(Entries taken from a collection)
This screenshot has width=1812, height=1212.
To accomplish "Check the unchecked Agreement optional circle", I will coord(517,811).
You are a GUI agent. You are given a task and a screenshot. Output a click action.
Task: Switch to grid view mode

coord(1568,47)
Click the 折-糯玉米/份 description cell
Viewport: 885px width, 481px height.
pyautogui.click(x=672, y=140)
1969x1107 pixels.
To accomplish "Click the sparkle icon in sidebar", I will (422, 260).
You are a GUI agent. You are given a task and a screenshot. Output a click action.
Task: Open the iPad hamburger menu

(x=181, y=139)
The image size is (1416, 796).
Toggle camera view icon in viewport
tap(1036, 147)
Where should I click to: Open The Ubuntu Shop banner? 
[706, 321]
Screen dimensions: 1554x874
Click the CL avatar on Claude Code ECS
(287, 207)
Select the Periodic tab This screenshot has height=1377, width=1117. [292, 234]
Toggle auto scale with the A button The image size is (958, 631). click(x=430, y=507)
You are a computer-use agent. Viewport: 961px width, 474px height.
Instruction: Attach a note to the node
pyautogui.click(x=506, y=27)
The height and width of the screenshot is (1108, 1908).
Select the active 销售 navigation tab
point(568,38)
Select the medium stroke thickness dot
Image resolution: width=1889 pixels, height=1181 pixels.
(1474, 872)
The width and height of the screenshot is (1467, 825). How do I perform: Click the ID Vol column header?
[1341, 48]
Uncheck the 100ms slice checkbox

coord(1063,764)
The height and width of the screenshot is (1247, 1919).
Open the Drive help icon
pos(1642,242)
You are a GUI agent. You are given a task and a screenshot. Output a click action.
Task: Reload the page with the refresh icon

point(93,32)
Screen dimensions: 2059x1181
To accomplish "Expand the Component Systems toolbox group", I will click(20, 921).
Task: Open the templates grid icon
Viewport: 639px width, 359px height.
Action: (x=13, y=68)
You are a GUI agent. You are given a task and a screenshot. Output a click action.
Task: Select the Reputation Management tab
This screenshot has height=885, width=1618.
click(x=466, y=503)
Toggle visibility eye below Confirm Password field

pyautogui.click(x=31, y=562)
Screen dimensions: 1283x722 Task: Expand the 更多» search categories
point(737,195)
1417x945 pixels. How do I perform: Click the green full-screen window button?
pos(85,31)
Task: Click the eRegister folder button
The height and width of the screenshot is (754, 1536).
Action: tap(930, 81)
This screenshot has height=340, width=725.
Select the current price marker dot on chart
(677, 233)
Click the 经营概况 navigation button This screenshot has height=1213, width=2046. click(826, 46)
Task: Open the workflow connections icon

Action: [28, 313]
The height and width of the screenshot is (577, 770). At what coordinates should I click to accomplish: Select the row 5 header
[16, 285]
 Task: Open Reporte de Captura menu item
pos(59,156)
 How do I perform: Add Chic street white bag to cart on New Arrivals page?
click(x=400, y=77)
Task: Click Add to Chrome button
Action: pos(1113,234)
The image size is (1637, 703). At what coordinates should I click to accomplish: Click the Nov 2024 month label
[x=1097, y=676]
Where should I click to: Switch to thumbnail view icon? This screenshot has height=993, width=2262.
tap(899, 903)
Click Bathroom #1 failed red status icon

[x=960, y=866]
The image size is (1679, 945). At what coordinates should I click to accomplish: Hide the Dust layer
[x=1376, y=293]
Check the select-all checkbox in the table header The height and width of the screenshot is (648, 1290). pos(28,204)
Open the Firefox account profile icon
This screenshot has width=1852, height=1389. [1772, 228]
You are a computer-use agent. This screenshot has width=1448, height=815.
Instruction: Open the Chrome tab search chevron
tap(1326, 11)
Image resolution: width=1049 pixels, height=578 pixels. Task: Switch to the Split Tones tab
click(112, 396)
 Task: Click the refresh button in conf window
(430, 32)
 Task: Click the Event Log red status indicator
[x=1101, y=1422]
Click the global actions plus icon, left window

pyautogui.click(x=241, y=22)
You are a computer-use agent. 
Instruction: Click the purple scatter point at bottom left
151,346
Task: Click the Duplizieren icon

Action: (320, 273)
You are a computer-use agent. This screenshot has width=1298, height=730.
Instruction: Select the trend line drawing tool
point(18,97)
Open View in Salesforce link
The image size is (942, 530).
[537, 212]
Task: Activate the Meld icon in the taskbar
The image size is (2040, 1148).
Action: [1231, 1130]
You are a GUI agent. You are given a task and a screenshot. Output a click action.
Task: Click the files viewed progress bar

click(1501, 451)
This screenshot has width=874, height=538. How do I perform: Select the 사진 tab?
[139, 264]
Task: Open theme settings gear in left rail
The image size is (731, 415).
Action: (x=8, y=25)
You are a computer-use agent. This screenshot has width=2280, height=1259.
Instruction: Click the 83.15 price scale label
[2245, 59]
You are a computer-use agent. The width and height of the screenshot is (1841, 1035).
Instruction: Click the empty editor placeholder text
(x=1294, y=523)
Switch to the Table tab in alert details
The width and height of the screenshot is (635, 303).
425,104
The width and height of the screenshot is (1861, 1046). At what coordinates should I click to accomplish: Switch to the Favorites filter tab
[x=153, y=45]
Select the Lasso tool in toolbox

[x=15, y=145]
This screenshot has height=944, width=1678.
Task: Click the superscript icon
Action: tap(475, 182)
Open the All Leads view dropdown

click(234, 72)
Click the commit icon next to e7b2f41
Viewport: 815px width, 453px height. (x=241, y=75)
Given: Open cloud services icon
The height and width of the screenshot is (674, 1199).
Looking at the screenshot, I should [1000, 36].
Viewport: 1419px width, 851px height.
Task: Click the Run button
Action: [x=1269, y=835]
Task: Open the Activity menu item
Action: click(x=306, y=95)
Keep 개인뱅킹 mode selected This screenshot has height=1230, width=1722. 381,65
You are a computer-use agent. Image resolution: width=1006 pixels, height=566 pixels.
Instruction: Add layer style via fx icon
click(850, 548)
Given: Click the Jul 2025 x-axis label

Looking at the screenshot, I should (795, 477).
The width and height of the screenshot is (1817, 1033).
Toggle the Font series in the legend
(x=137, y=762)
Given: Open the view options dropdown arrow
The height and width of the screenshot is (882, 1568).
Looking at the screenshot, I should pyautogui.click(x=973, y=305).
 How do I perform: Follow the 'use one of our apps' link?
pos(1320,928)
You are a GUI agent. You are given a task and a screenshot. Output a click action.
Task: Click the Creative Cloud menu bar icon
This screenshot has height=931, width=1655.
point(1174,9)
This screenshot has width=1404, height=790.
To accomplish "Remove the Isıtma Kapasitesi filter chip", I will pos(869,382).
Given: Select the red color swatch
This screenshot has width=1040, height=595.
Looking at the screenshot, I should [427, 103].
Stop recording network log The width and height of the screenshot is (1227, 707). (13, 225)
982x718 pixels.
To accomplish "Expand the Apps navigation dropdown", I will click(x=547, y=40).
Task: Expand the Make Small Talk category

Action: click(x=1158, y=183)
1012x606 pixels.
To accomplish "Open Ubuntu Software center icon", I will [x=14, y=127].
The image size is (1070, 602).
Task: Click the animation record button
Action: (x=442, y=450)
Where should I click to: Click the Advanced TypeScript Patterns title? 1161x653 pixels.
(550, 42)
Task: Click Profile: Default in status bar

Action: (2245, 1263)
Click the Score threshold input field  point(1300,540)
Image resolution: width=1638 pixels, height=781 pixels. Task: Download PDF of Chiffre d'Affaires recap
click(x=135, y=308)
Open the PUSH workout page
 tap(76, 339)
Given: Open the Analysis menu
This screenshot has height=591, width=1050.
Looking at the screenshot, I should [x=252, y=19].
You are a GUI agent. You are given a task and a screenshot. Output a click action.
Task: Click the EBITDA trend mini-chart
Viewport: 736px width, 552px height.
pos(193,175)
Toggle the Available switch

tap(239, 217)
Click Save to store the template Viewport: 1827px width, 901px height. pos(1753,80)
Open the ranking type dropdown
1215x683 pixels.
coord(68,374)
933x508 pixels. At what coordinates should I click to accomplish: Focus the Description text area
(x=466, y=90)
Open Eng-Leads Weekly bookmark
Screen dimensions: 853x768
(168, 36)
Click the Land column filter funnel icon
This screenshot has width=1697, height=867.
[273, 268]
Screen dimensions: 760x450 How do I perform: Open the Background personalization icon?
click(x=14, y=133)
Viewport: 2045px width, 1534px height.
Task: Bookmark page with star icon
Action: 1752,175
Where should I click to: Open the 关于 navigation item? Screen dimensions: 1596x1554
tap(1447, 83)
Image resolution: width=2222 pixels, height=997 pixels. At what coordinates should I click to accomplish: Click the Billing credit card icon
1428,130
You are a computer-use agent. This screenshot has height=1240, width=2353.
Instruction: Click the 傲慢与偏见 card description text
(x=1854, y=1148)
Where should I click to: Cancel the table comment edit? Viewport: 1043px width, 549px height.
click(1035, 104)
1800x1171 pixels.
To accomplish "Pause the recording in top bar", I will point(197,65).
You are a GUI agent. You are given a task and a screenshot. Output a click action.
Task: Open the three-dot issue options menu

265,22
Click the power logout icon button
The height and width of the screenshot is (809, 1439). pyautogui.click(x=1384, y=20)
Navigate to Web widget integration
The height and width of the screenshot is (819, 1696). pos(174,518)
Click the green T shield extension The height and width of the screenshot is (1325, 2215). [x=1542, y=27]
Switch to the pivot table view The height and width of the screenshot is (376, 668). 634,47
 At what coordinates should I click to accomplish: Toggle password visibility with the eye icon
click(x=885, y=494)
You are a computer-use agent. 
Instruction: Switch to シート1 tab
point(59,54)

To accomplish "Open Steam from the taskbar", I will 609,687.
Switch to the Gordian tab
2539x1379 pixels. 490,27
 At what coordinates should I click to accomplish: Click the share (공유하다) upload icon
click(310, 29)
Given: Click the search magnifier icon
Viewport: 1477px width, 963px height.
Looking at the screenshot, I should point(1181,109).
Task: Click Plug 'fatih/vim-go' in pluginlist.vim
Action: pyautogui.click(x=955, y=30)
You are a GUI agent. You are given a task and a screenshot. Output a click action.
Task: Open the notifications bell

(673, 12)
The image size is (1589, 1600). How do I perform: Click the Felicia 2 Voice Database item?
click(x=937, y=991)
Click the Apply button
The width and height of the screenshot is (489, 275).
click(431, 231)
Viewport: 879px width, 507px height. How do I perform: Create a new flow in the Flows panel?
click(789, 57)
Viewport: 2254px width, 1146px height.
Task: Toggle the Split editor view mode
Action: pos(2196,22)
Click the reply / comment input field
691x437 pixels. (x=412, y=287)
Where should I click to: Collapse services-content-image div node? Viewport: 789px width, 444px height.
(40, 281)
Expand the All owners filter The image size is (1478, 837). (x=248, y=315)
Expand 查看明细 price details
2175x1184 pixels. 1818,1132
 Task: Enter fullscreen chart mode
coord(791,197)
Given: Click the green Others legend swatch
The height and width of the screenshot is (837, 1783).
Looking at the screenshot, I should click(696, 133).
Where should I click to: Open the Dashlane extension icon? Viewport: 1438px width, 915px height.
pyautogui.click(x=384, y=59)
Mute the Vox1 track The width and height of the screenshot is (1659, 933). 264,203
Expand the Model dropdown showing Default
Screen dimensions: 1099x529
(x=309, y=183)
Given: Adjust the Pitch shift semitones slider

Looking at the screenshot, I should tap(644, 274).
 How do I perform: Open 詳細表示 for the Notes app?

■ Required action ■
Copy, please, every line from the start of the entries down to the line that holds "Click the 折-糯玉米/份 description cell", with both of those lines included and no others.

■ Completed exercise ■
This screenshot has width=1812, height=1212.
To accomplish "Check the unchecked Agreement optional circle", I will coord(517,811).
You are a GUI agent. You are given a task and a screenshot. Output a click action.
Task: Switch to grid view mode

coord(1568,47)
Click the 折-糯玉米/份 description cell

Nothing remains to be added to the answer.